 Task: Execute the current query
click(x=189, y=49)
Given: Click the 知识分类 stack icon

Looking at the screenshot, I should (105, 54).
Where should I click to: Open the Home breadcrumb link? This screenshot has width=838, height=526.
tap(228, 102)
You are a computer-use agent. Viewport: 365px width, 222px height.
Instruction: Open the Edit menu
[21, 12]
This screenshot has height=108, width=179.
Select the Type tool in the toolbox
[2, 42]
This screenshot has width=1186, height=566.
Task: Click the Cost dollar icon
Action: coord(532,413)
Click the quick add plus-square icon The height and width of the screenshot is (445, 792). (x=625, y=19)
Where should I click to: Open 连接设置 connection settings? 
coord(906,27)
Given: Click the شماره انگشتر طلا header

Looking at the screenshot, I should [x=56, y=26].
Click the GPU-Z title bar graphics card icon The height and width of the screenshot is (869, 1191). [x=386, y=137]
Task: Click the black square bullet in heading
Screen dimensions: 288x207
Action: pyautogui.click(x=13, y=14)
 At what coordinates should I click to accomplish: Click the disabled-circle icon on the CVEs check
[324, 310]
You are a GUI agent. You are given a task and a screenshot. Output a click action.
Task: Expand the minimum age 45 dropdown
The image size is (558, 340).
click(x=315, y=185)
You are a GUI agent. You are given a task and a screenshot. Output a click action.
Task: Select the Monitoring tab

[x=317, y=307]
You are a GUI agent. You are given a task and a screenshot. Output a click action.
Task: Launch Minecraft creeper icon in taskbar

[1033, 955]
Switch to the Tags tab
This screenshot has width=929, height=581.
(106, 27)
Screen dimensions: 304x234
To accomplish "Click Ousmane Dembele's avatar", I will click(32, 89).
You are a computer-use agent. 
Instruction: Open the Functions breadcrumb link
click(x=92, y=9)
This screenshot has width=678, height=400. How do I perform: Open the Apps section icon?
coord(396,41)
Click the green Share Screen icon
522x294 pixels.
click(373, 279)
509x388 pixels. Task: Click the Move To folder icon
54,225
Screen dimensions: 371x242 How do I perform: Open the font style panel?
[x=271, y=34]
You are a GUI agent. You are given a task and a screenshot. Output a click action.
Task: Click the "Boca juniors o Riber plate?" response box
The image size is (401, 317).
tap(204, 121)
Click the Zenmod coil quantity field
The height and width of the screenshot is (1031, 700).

WHAT YOU HAVE TO DO → Every line of the material that includes the word "computer" needs to be copied.

ANSWER TO THIS EXERCISE →
You are a computer-use agent. Viewport: 365px width, 222px height.
You are a computer-use agent. 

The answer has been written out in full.